** Start of Supplied data **

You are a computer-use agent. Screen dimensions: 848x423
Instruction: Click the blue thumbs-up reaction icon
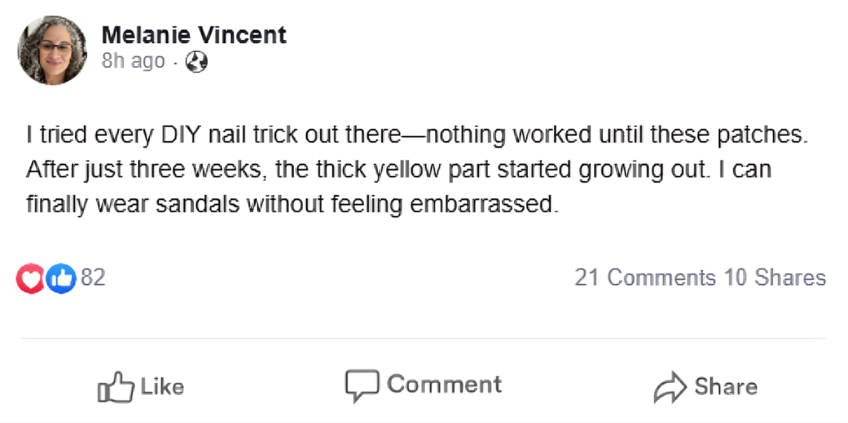point(60,278)
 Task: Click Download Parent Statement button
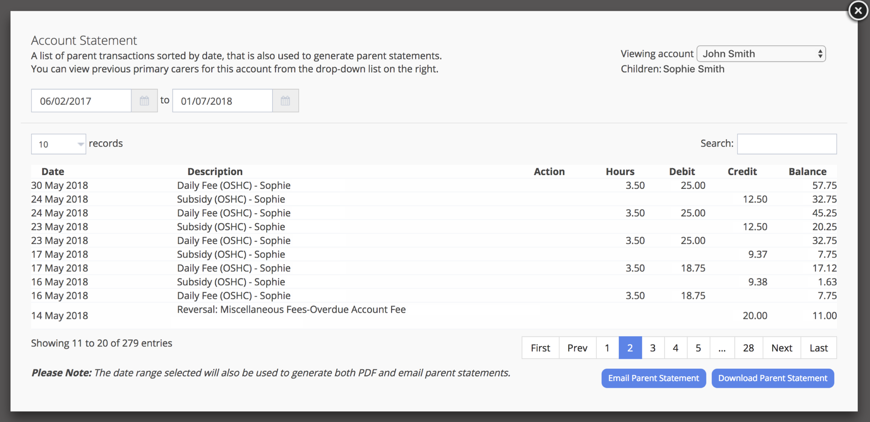click(772, 378)
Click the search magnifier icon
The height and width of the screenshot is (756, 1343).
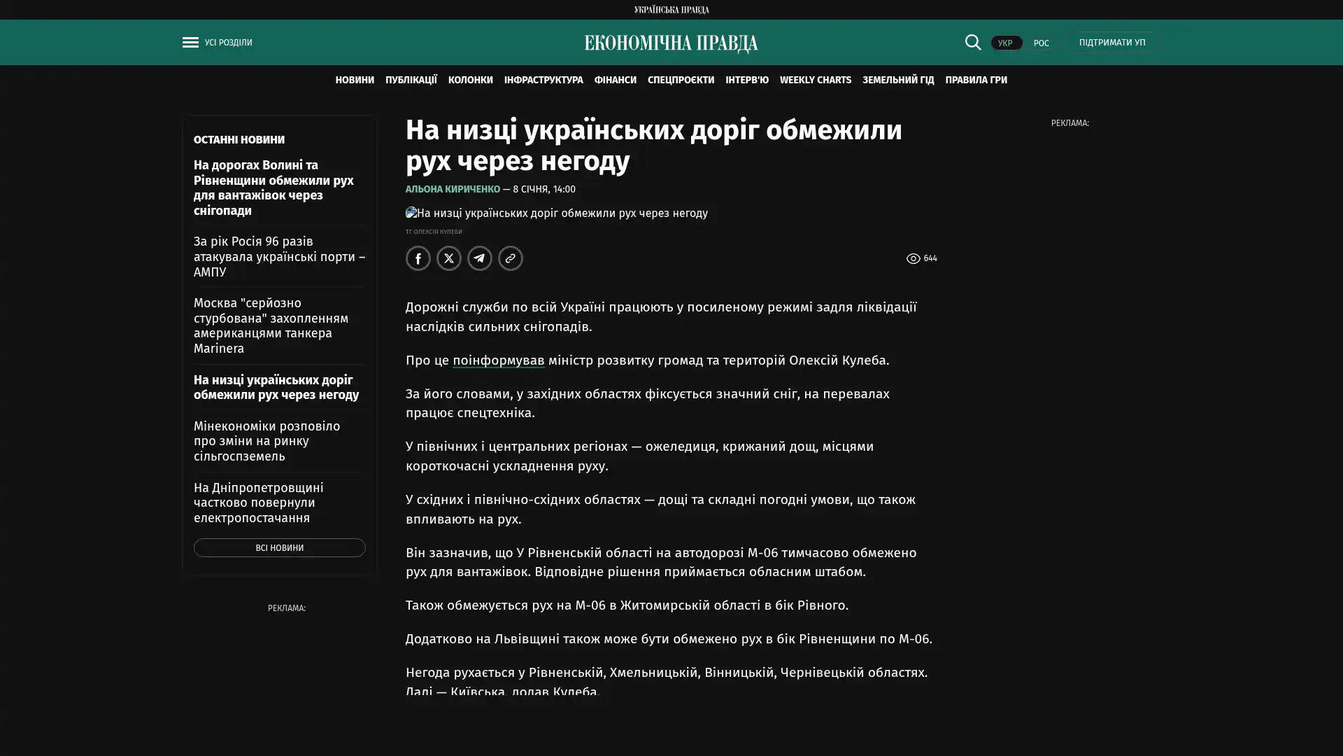click(972, 43)
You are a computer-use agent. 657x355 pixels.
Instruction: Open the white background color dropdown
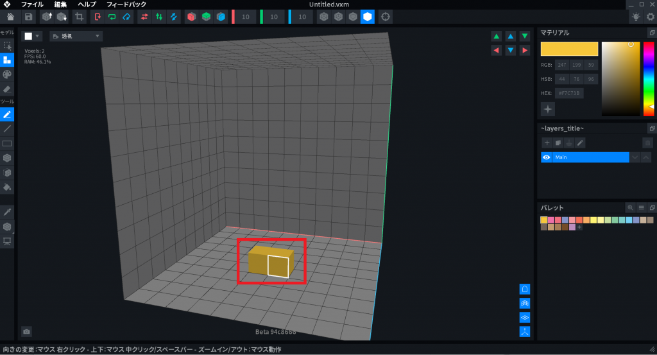pos(31,37)
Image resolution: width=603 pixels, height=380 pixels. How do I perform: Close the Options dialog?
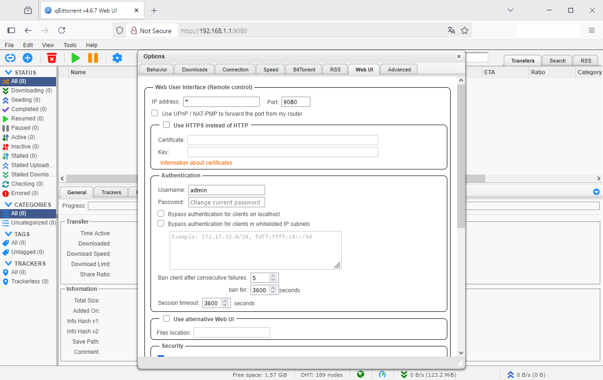(x=459, y=56)
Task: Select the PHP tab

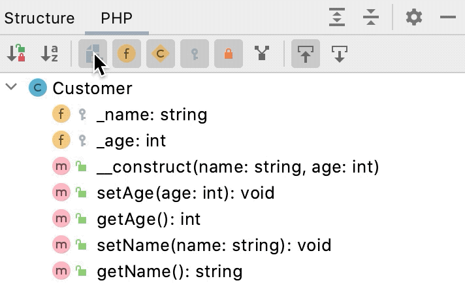Action: tap(117, 18)
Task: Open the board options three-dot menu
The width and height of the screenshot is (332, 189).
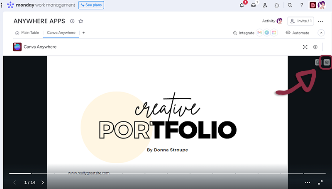Action: tap(320, 21)
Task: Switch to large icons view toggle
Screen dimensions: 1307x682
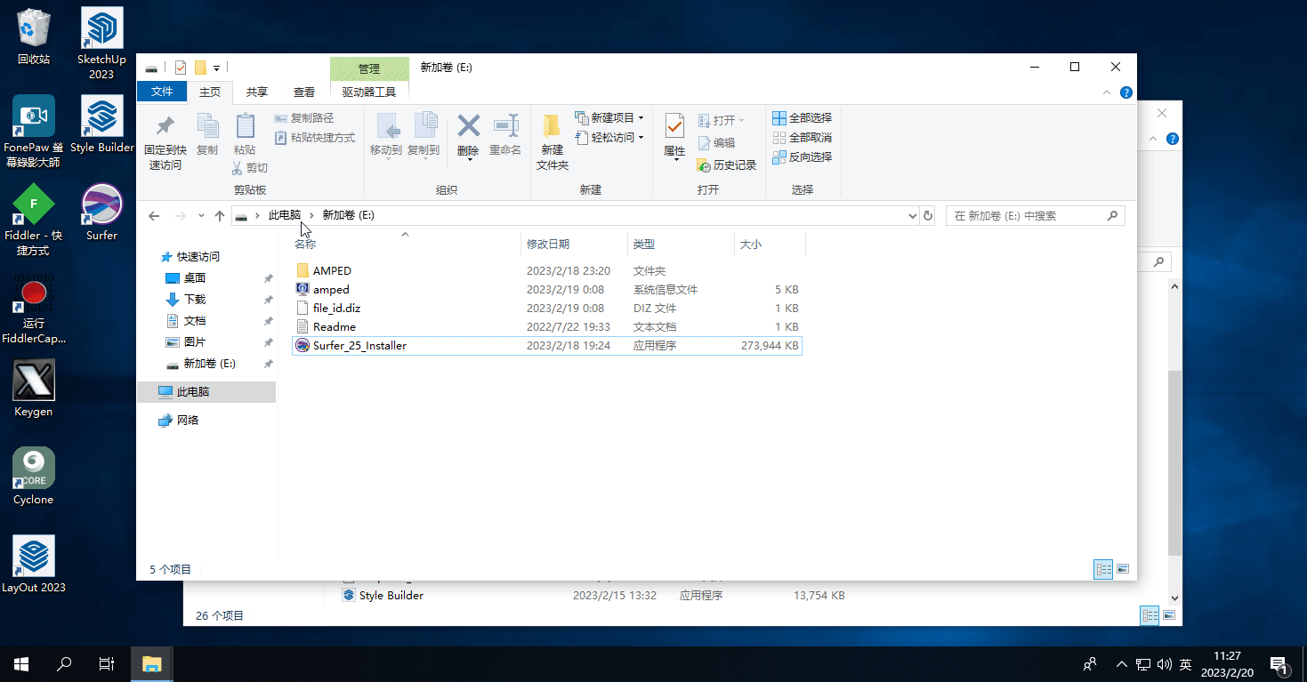Action: pyautogui.click(x=1123, y=569)
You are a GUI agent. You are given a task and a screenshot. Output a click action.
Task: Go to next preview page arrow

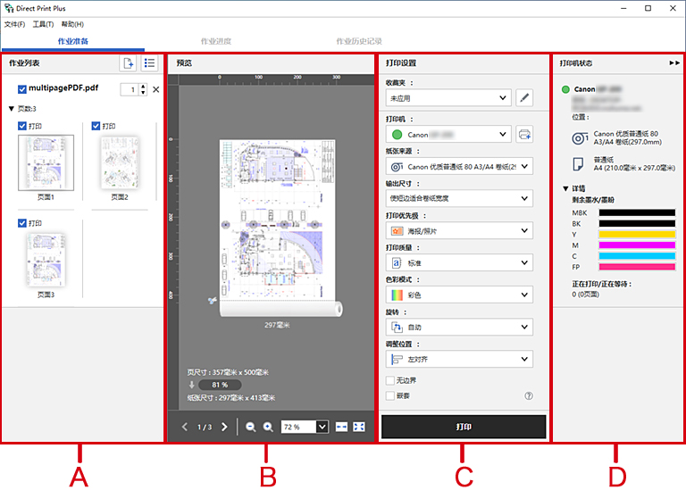tap(224, 427)
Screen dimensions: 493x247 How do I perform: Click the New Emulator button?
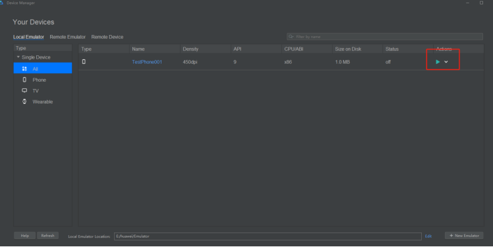(464, 236)
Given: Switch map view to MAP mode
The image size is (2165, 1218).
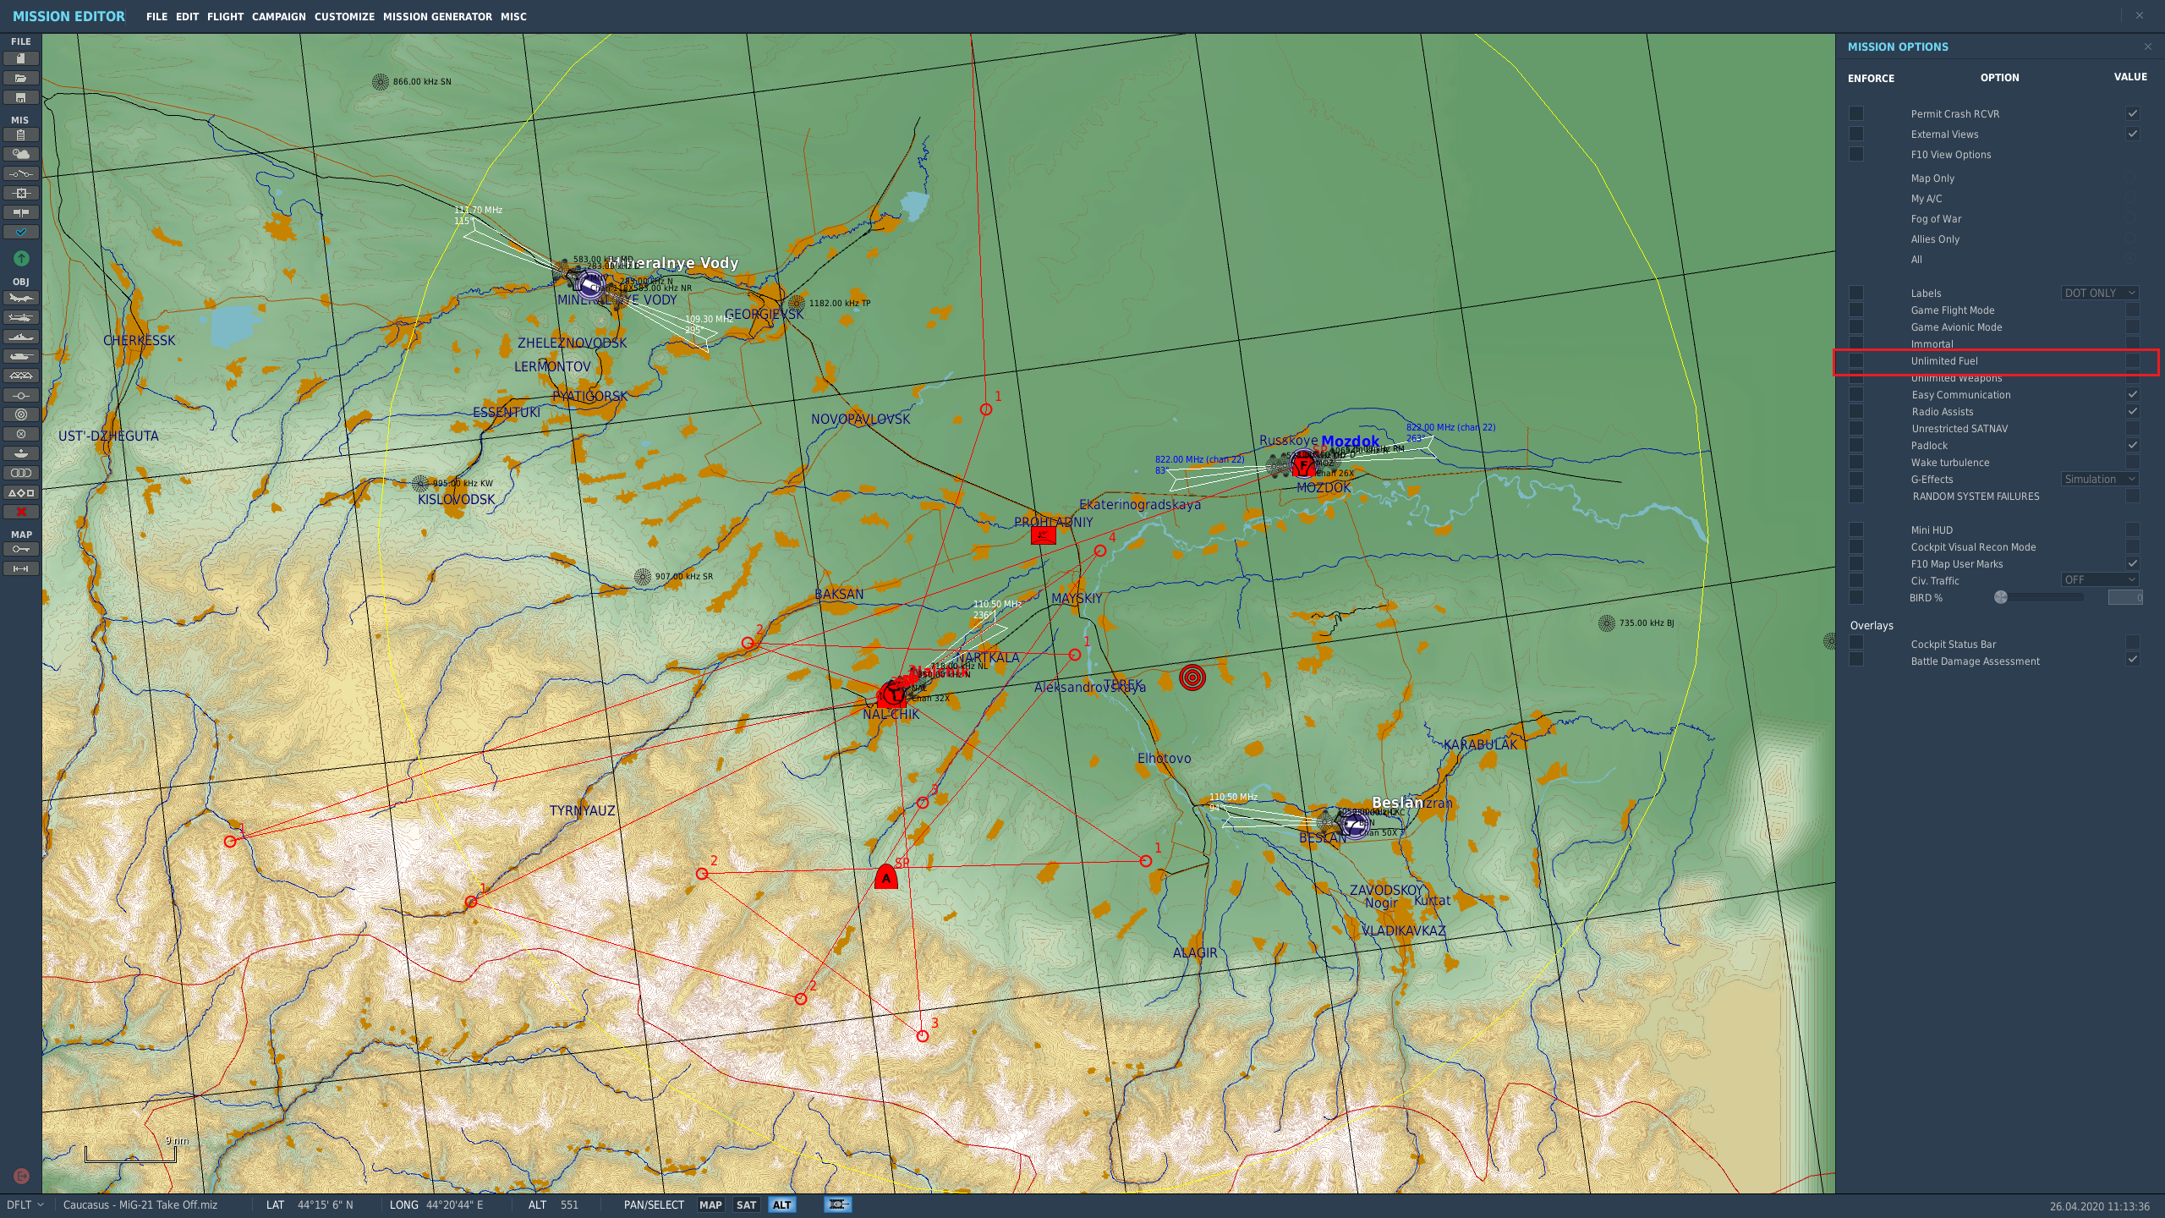Looking at the screenshot, I should click(x=710, y=1204).
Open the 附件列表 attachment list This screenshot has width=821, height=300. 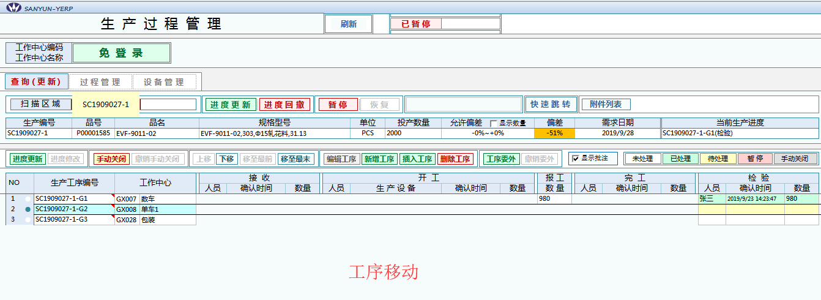pyautogui.click(x=605, y=105)
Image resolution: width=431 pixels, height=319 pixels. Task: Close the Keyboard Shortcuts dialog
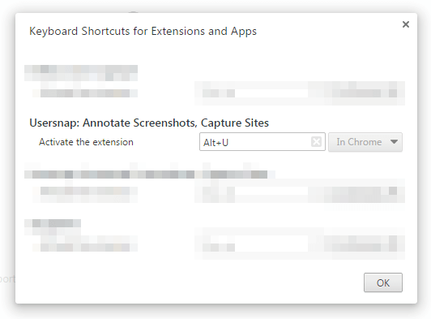406,24
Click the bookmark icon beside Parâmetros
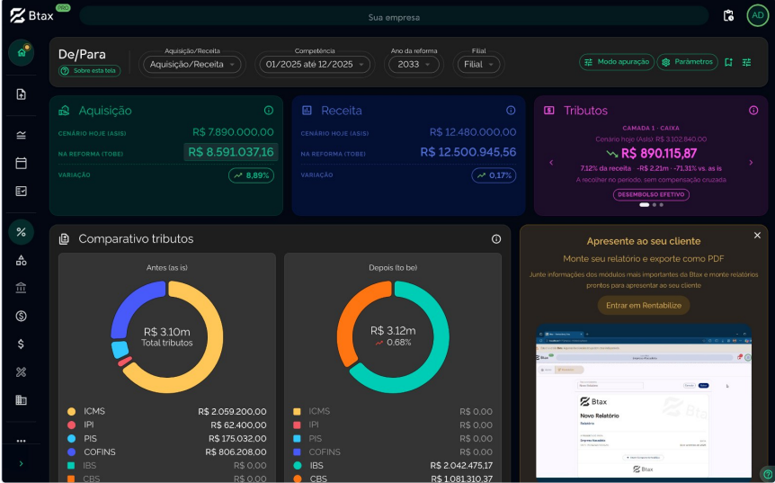 (728, 62)
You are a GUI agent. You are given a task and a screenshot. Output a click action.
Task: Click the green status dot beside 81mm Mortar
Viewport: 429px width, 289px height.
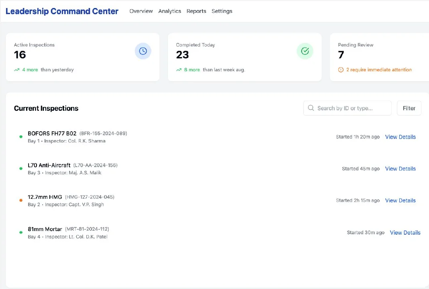20,232
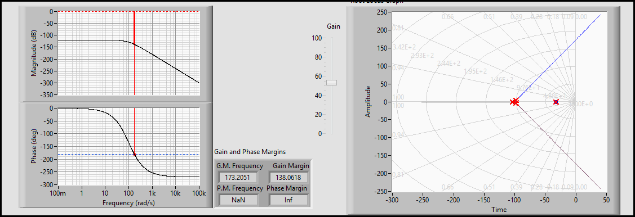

** End of Supplied data **

* **Do this**: Please reproduce the stretch of rows from the first one through the line containing "Action: tap(117, 18)", requests included, scaling only the coordinates in the answers by 1.35 and rounding each to a whole number, with halves rounded up. Omit the pictures.

* **The output**:
You are a computer-use agent. Screen dimensions: 848x423
Instruction: Click the blue thumbs-up reaction icon
point(81,375)
 Task: Click Download Parent Statement button
click(1042, 510)
Click the search magnifier icon
The height and width of the screenshot is (756, 1343).
click(1312, 58)
You are a computer-use agent. 657x355 pixels.
Instruction: Open the white background color dropdown
pos(42,50)
Image resolution: width=603 pixels, height=380 pixels. How do I perform: Close the Options dialog?
(x=620, y=76)
Task: Select the PHP tab

Action: tap(158, 24)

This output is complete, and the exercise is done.